MongoDB: $pull / $unset with multiple conditions - arrays

Example Document:
{
_id: 42,
foo: {
bar: [1, 2, 3, 3, 4, 5, 5]
}
}
The query:
I'd like to "remove all entries from foo.bar that are $lt: 4 and the first matching entry that matches $eq: 5". Important: The $eq part must only remove a single entry!
I have a working solution, that uses 3 update queries, but that's too much for that simple task. Nevertheless, here's what I did so far:
1. Find the first entry matching $eq: 5 and $unset it. (As you know: $unset doesn't remove it. It just sets it to null):
update(
{ 'foo.bar': 5 },
{ $unset: { 'foo.bar.$': 1 } }
)
2. $pull all entries $eq: null, so that former 5 is really gone:
update(
{},
{ $pull: { 'foo.bar': null } }
)
3. $pull all entries $lt: 4:
update(
{},
{ $pull: { 'foo.bar': { $lt: 4 } } }
)
Resulting Document:
{
_id: 42,
foo: {
bar: [4, 5]
}
}
Ideas and Thoughts:
Extend query 1., so that it will $unset the entries $lt: 4 and one entry $eq: 5. Afterwards we can execute query 2. and there's no need for query 3..
Extend query 2. to $pull everything that matches $or: [{$lt: 4}, {$eq: 5}]. Then there's no need for query 3..
Extend query 2. to $pull everything that is $not: { $gte: 4 }. This expression should match $lt: 4 and $eq: null.
I already tried to implement those queries, but sometimes it complained about the query syntax and sometimes the query did execute and just removed nothing.
Would be nice, if someone has a working solution for this.

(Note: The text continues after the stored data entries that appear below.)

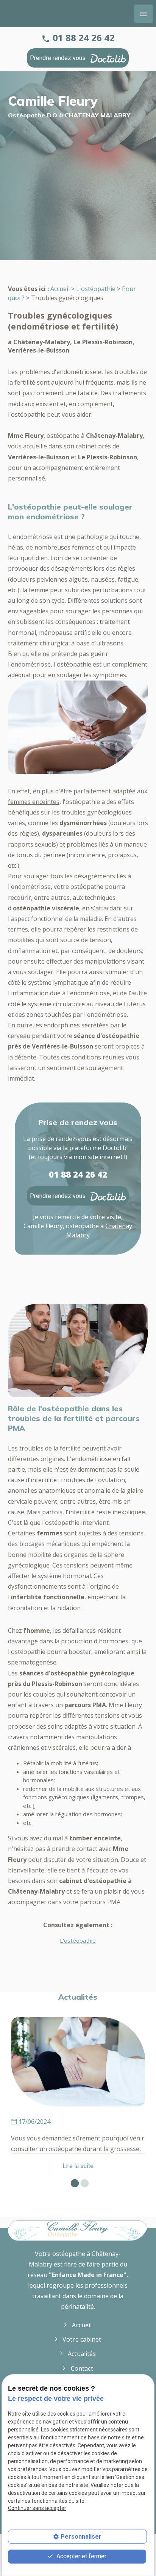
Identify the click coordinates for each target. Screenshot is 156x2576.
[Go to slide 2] (82, 2181)
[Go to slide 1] (72, 2181)
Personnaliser (81, 2536)
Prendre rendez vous (58, 58)
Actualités (82, 2354)
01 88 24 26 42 (84, 37)
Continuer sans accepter (37, 2508)
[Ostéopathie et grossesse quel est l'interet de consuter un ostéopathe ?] (78, 2061)
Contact (82, 2368)
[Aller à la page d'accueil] (78, 2230)
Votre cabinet (81, 2339)
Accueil (60, 289)
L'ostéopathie (95, 289)
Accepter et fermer (80, 2556)
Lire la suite (78, 2166)
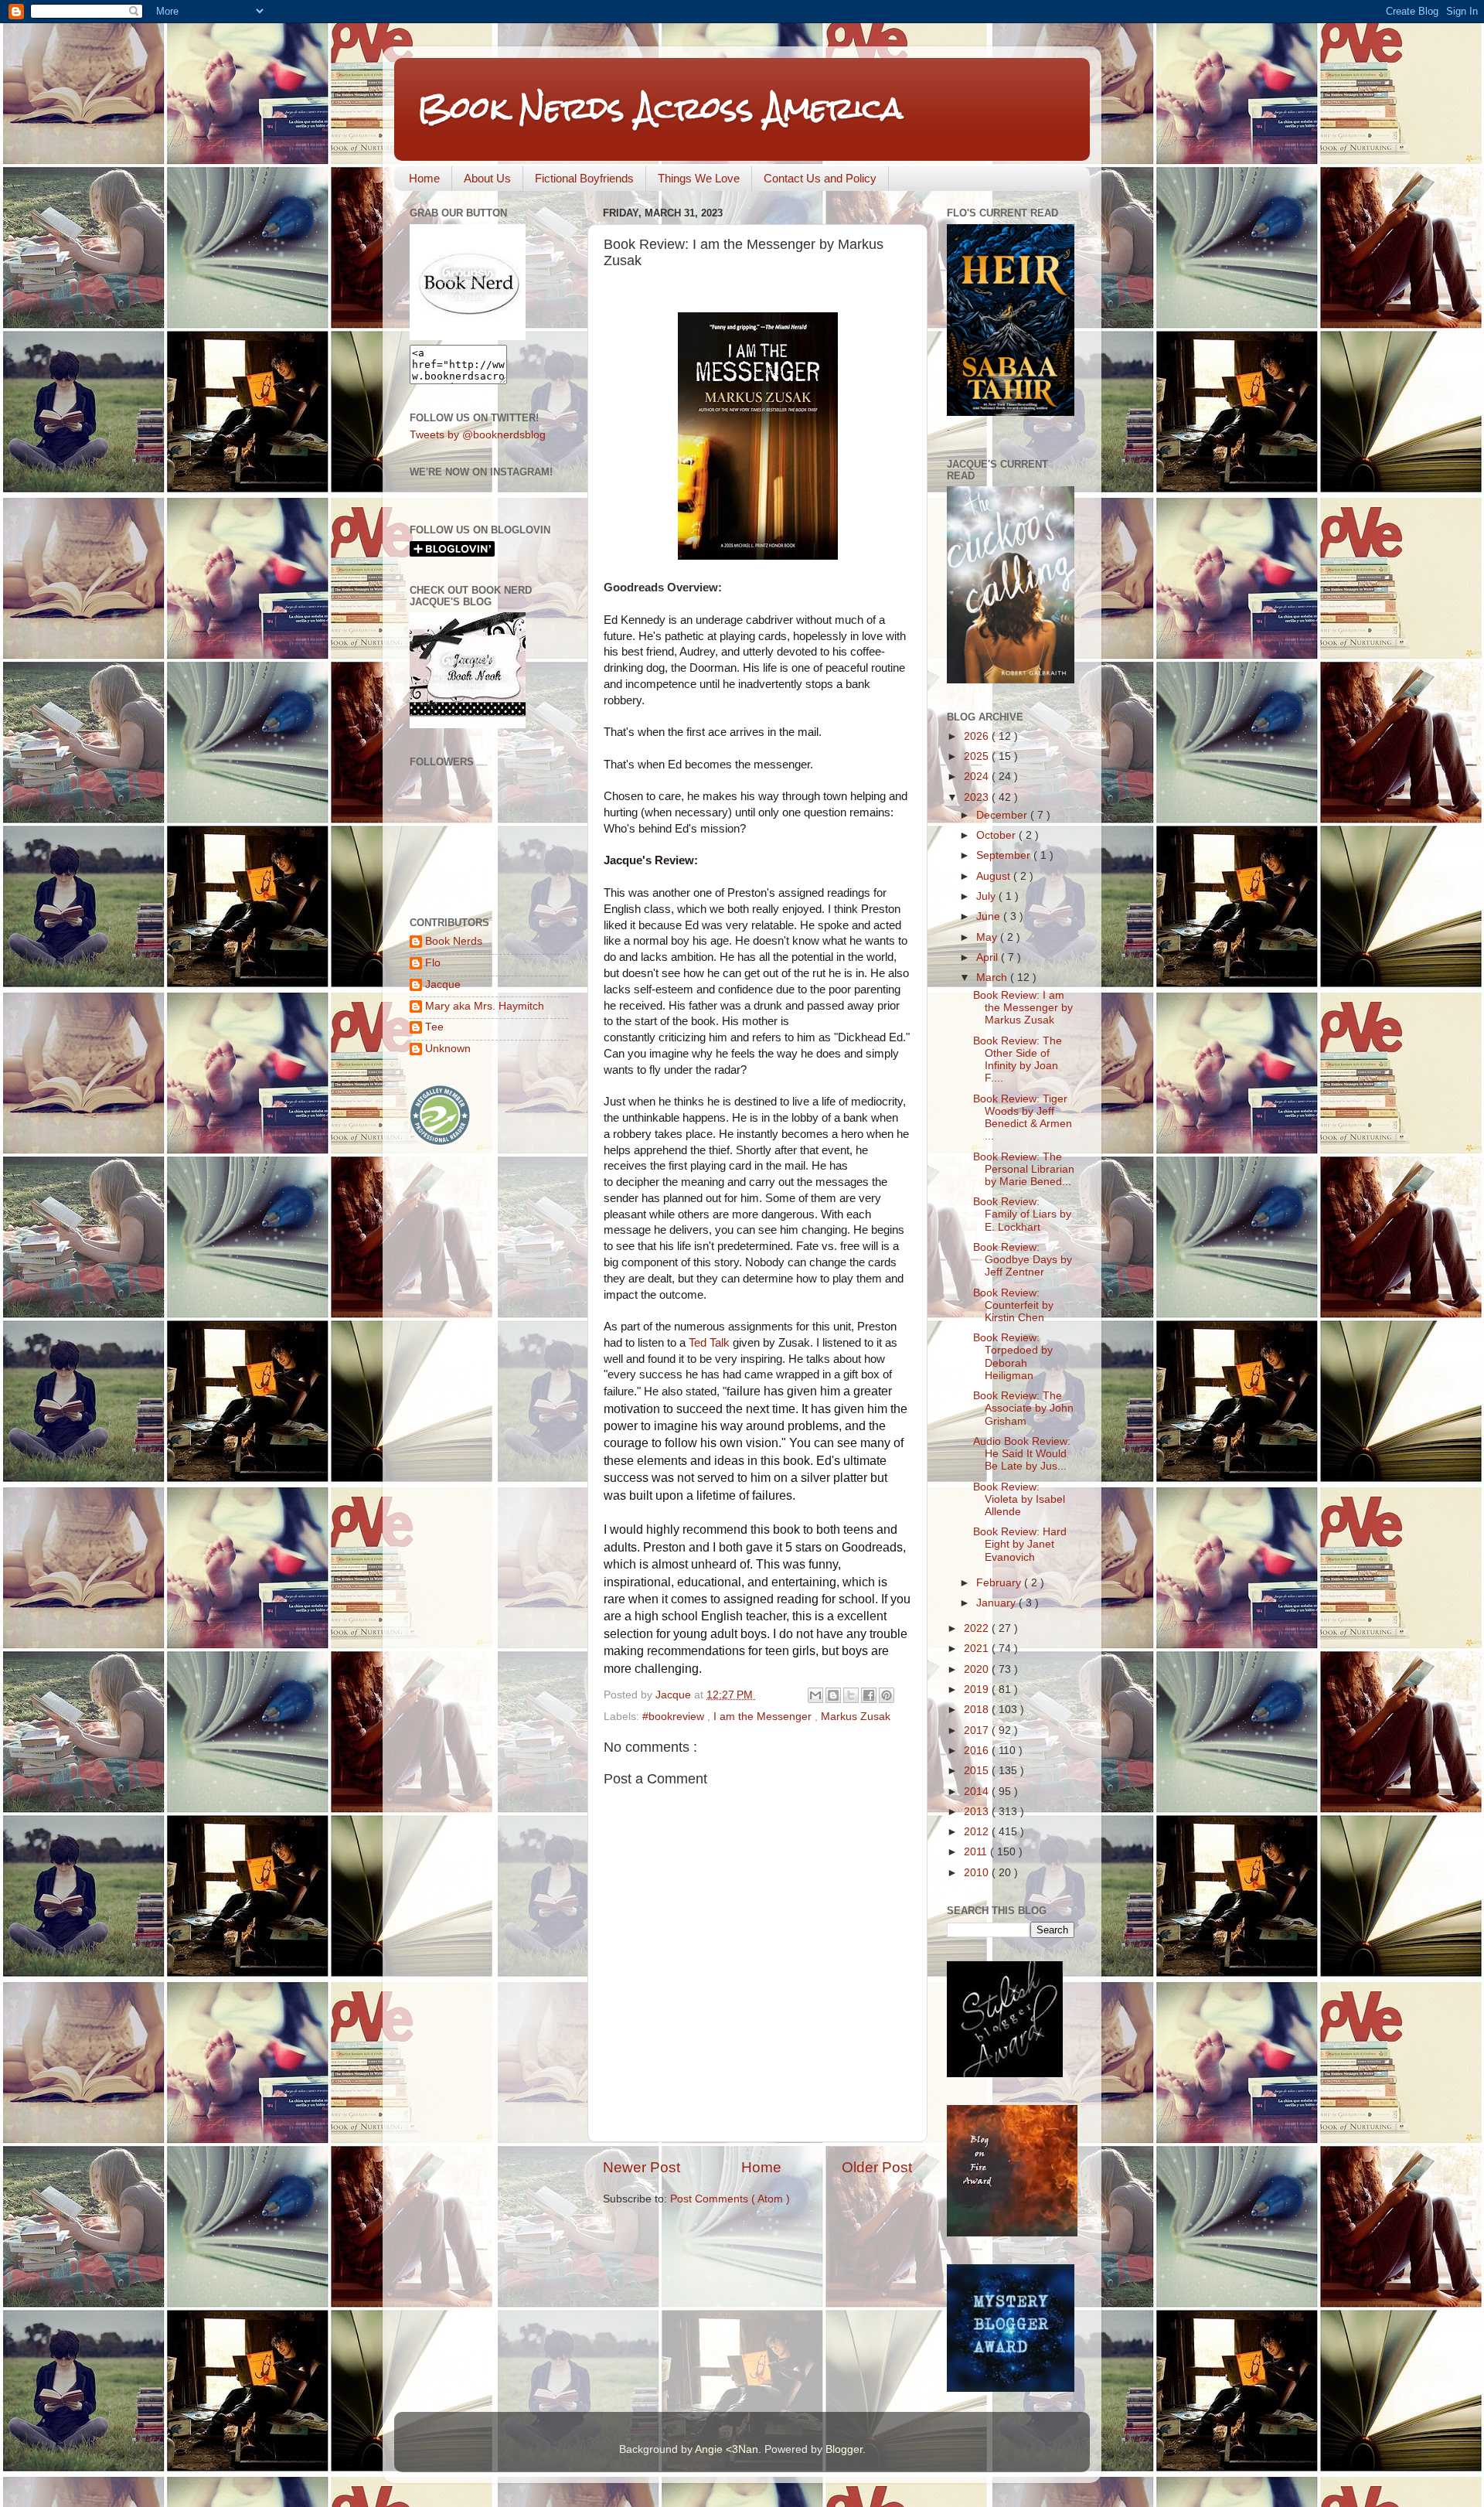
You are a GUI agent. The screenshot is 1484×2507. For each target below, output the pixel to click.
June (989, 916)
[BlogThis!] (833, 1695)
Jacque (443, 984)
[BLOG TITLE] (468, 336)
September (1004, 855)
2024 (978, 776)
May (988, 937)
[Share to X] (851, 1695)
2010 (978, 1873)
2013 (978, 1811)
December (1003, 815)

Not sure if I get your full meaning of this, but to "bulk" update documents you can always take this approach in addition the oringal $pull and adding some "detection" of which documents you need to remove "duplicate" 5 from:
// Remove less than four first
db.collection.update({},{ "$pull": { "foo.bar": { "$lt": 4 } } },{ "multi": true });
// Initialize Bulk
var bulk = db.collection.initializeOrderdBulkOp(),
count = 0;
// Detect and cycle documents with duplicate five to be removed
db.collection.aggregate([
// Project a "reduced" array and calculate if the same size as orig
{ "$project": {
"foo.bar": { "$setUnion": [ "$foo.bar", [] ] },
"same": { "$eq": [
{ "$size": { "$setUnion": [ "$foo.bar", [] ] } },
{ "$size": "$foo.bar" }
] }
}},
// Filter the results that were unchanged
{ "$match": { "same": true } }
]).forEach(function(doc) {
bulk.find({ "_id": doc._id })
.updateOne({ "$set": { "foo.bar": doc.foo.bar.sort() } });
count++;
// Execute per 1000 processed and re-init
if ( count % 1000 == 0 ) {
bulk.execute();
bulk = db.collection.initializeOrderdBulkOp();
}
});
// Clean up any batched
if ( count % 1000 != 0 )
bulk.execute();
That trims out anything less than "4" and all duplicates where a "duplicate" is detected from the difference in "set" length.
If you just want values of 5 removed as duplicates you can take a similar logic approach to the detection and modification, just not with "set operators" that remove anything that is a "duplicate" making it a valid "set".
At any rate, some detection strategy is going to be better than iterating updates until "all but one" value is gone.
Of course you can simplify your statements a little and remove one update operation, it's not pretty because $pull does not allow an $or condition in a query, but I hope you get the idea if this applies:
db.collection.update(
{ "foo.bar": 5 },
{ "$unset": { "foo.bar.$": 1 } },
{ "multi": true }
); // same approach
// So include all the values "less than four"
db.collection.update(
{ "foo.bar": { "$in": [1,2,3,null] } },
{ "$pull": { "foo.bar": { "$in": [1,2,3,null] } }},
{ "multi": true }
);
It's a bit less processing but of course those need to be exact integer values. Otherwise stick with the three updates you are doing. Better than cycling in code.
For reference, the "nicer" syntax that will unfortunately not work would be something like this:
db.collection.update(
{
"$or": [
{ "foo.bar": { "$lt": 4 } },
{ "foo.bar": null }
]
},
{
"$pull": {
"$or": [
{ "foo.bar": { "$lt": 4 } },
{ "foo.bar": null }
]
}
},
{ "multi": true }
);
Probably worth a JIRA issue, but I suspect mostly because the array element is not the "first" argument directly following $pull.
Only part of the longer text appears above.